HONG KONG (Reuters) - Haitong Securities Co Ltd (600837.SS), China’s No.2 brokerage by assets, launched on Tuesday an up to $1.77 billion Hong Kong share offering, testing investor appetite as the market emerges from a rough patch that scuppered similar plans last year.
At the top end of the indicative range the deal is set to be Asia’s biggest public offering so far this year and its outcome will be closely watched by a growing list of companies eager to tap equity capital markets in Asia’s top destination for IPOs.
Last year's market turmoil forced Haitong to pull a similar-sized offer in December but an 11 percent rally in Hong Kong's benchmark Hang Seng index .HSI since the beginning of the year has emboldened companies such as China Everbright Bank (601818.SS) and construction giant Sany Heavy Industry Co Ltd (600031.SS) to revive their listing plans.
Others, like London-based high-end jeweler Graff Diamonds, have taken initial steps on planned listings, prompting investment bankers to bet on a booming second quarter of 2012.
Still, the structure of the Haitong offer shows the company and its advisers are taking no chances after December’s flop, setting aside about one-third of the deal for so-called cornerstone investors.
That structure “definitely helps to ensure that the deal will go through,” said Rachel Li, an analyst at Macquarie Capital Securities in Hong Kong.
“The pricing is very reasonable in an environment like this and you still have a short-term catalyst coming up,” she added, referring to an expected rebound in Chinese stock markets.
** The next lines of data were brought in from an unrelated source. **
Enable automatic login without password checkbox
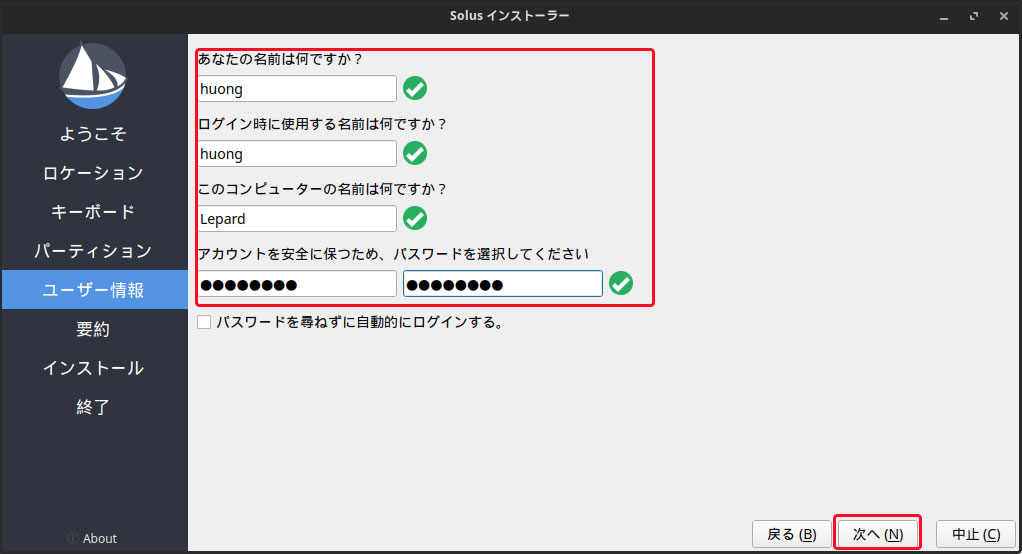The width and height of the screenshot is (1022, 554). (205, 323)
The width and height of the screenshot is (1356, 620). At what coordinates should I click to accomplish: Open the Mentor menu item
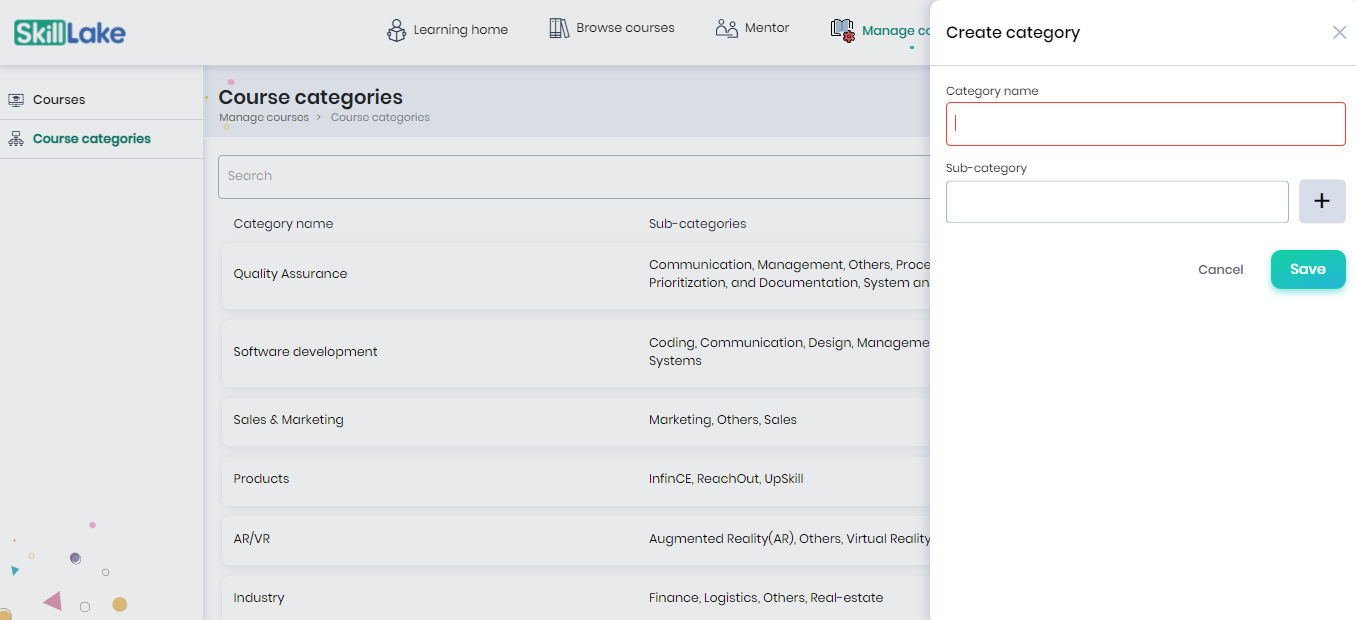coord(767,28)
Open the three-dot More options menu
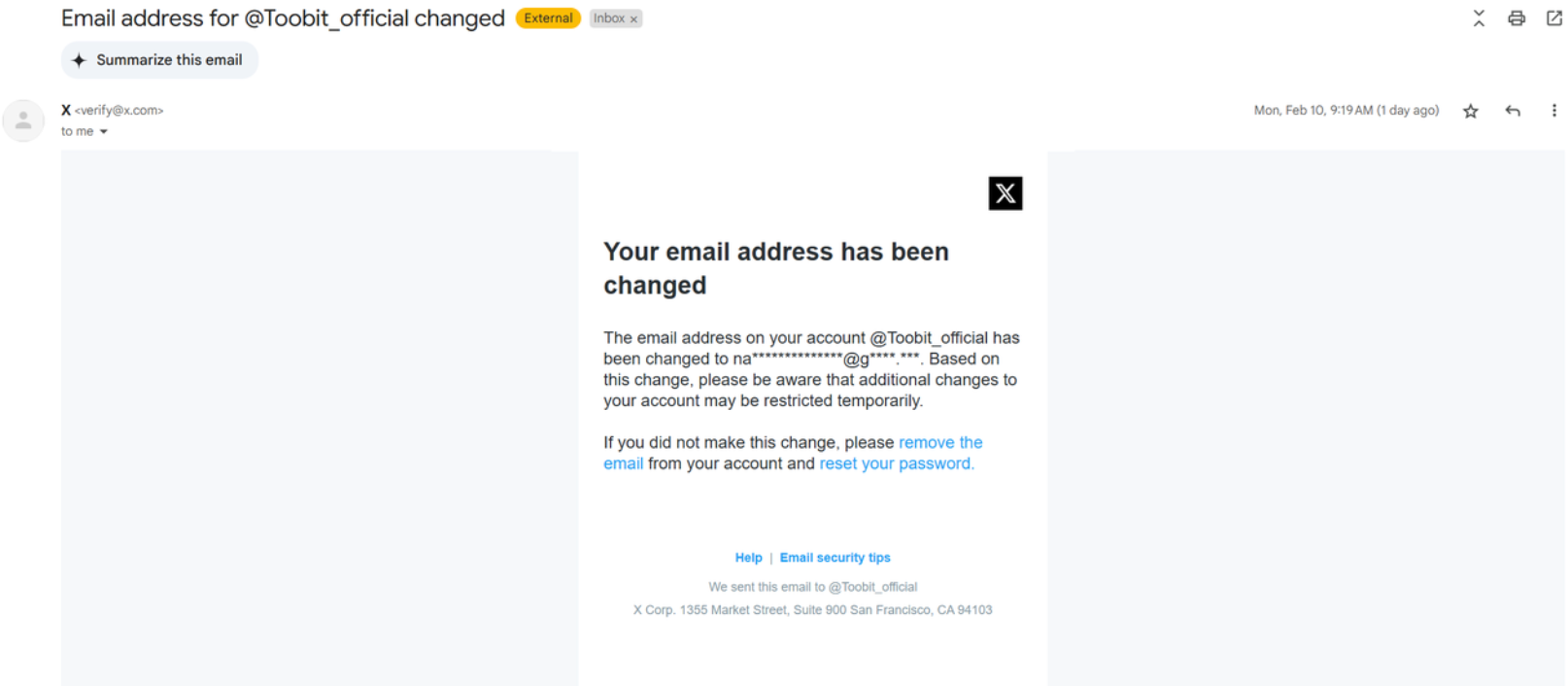This screenshot has height=686, width=1568. click(x=1553, y=111)
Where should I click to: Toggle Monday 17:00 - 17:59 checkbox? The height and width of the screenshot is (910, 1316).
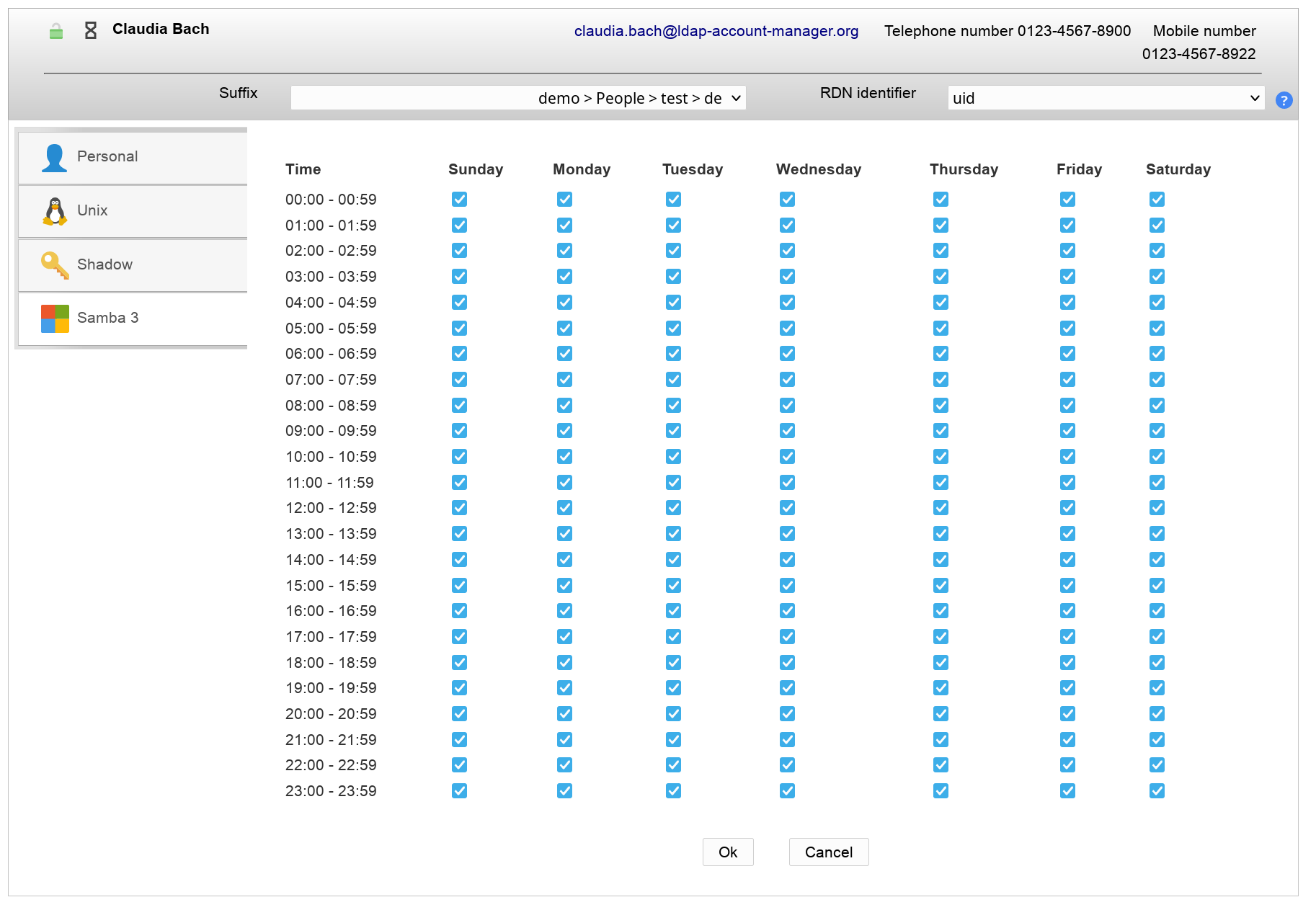click(x=564, y=637)
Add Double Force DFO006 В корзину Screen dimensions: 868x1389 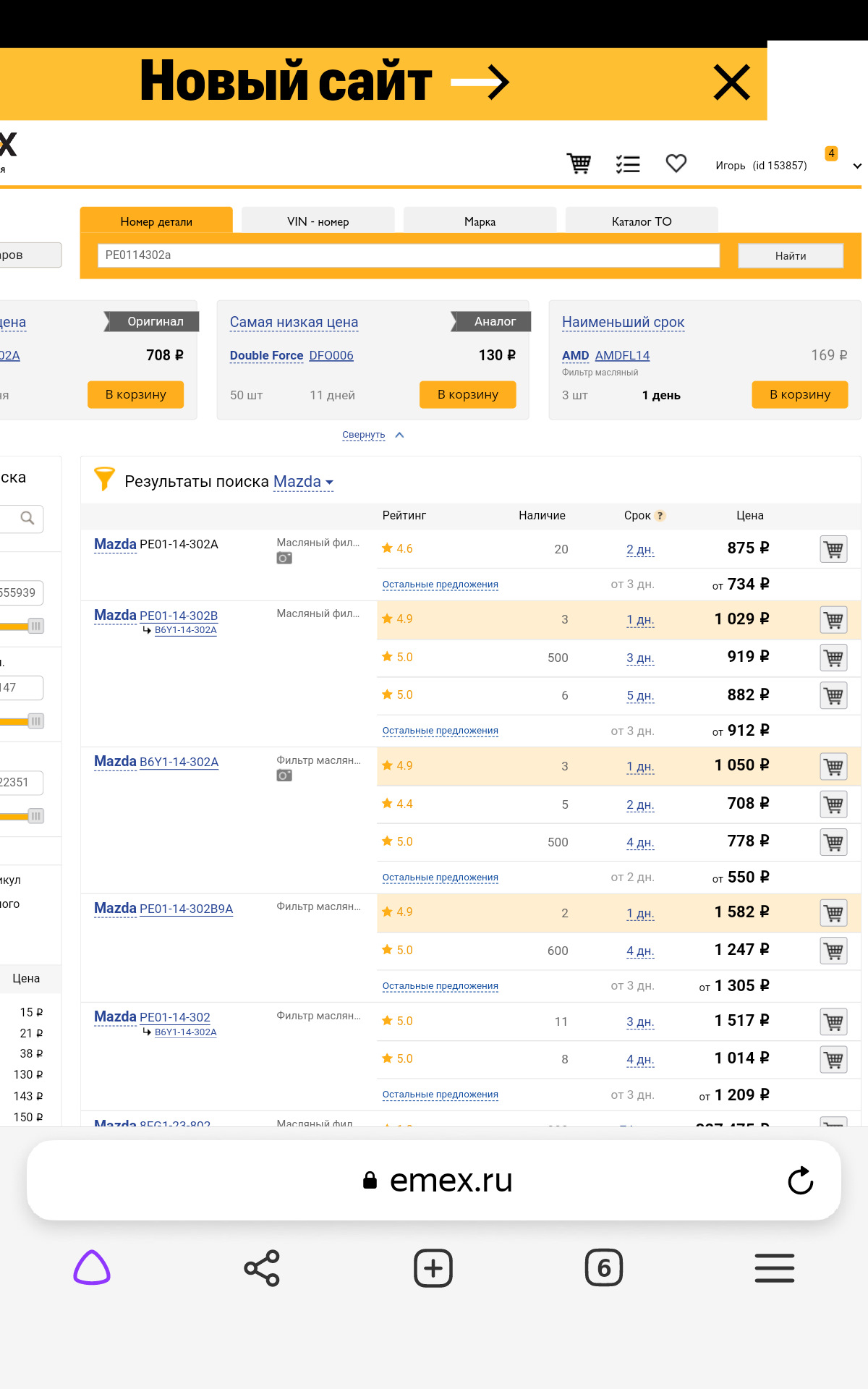tap(467, 394)
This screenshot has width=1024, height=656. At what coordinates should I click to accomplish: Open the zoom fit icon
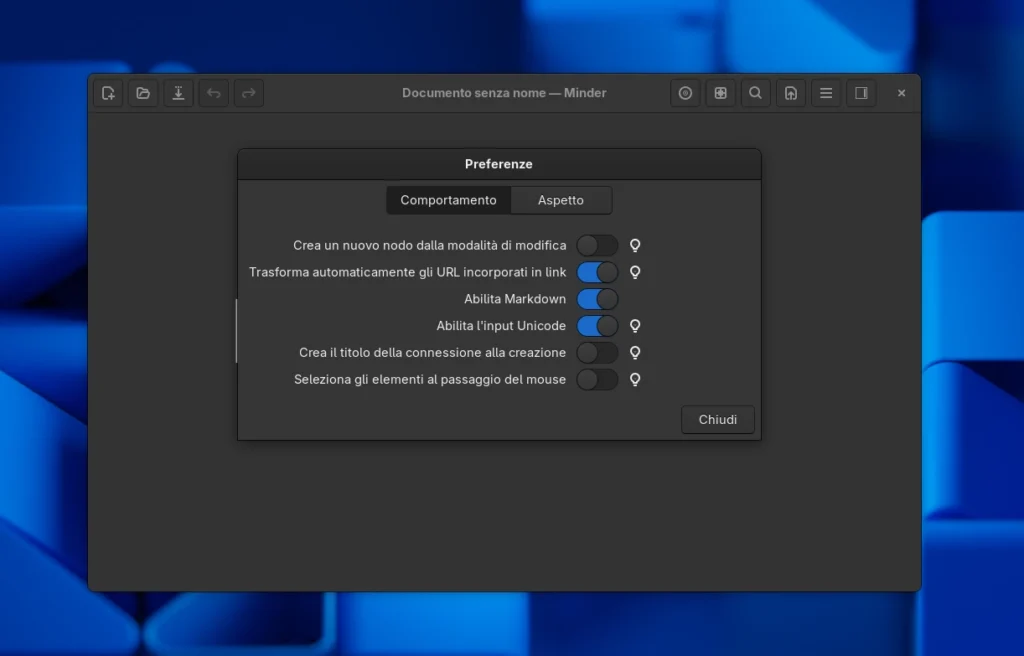720,93
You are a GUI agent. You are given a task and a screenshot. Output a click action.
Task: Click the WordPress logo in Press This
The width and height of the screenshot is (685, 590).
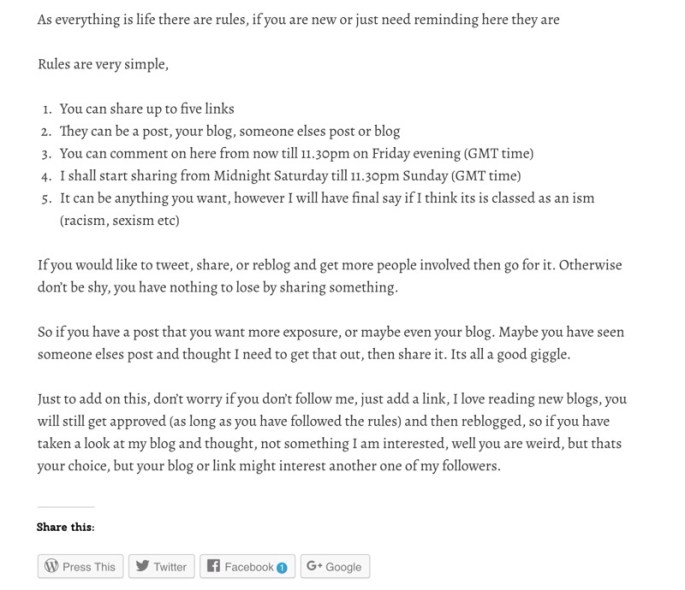pos(51,566)
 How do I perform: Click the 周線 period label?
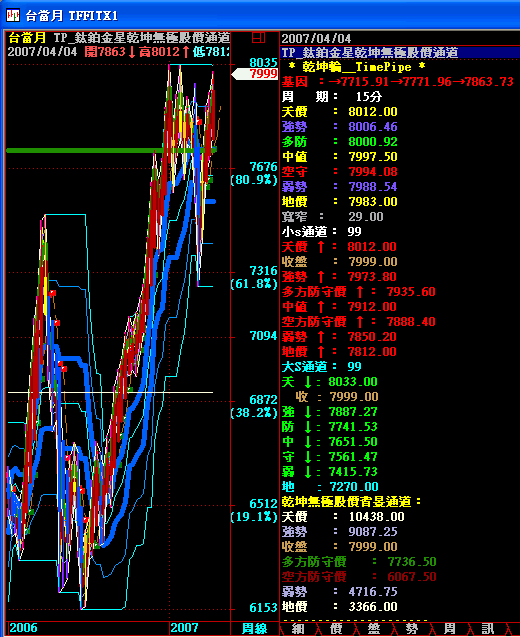click(x=255, y=628)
The company is selling up to 1.229 billion new shares (6837.HK) at an indicative price range of HK$10.48 to HK$11.18 each, it said in a securities filing.
At the top of the range, the stock sale would total HK$13.74 billion ($1.77 billion), making it the largest public offering in Asia Pacific so far this year and the largest in Hong Kong since the $1.9 billion New China Life Insurance Co Ltd (601336.SS) (1336.HK) dual listing in the city and Shanghai in December.
Haitong is offering the Hong Kong shares at a price to book ratio of 1.30 to 1.38 times, below 1.9 for its Shanghai listed shares and 1.5 for larger rival Citic Securities. Chinese brokerages in Shanghai trade at an average P/B ratio of 2.19, according to Deutsche Bank estimates.
Haitong marketed its Hong Kong offering in December at a 2012 price-to-book ratio of 1.17 to 1.32 times. The company’s Shanghai-listed stock has jumped 22 percent since December 12 when it scrapped plans for the Hong Kong offer, pushing its valuation higher, but it remains below rivals.
The stock was down 1.8 percent in early afternoon trading in Shanghai, compared with a 0.2 percent drop in the benchmark Shanghai Composite Index .SSEC.
Haitong is slated to price the offer on Friday, with shares beginning to trade in Hong Kong on April 27.
According to a prospectus Haitong plans to use the proceeds to fund overseas takeovers and grow its margin finance, hedge fund and private equity businesses.
Pan-Asia private equity firm PAG and U.S. asset manager DE Shaw & Co Ltd were among 11 cornerstone investors that pledged to buy about $580 million worth of Haitong’s shares in the deal, according to the terms of the offering.
PAG, headed by former TPG Capital dealmaker Weijian Shan, agreed to buy $300 million worth of shares, with New York-based DE Shaw pledging $100 million. Other cornerstone investors included Japan’s SBI Holdings (8473.T), Taiwanese brokerage KGI Securities 6008.TWO, Dah Sing Bank (2356.HK) and The Oman Fund.
The deal also had “significant demand” from so-called anchor investors, one source involved in it said on Thursday.
Cornerstones back many Asian listings, committing to buy large, guaranteed stakes and agreeing to a lock-up period during which they will not sell their shares. Anchor investors have fewer restrictions on when they can sell the stock.
Haitong had scrapped a deal in December to raise up to $1.7 billion, citing turmoil in global markets.
At the time the company had $222 million in pledges from two cornerstone investors, private equity firm Warburg Pincus LLC WP.UL and Japan’s Chuo Mitsui Trust & Banking Co, a unit of Sumitomo Mitsui Trust Holdings Inc (8309.T).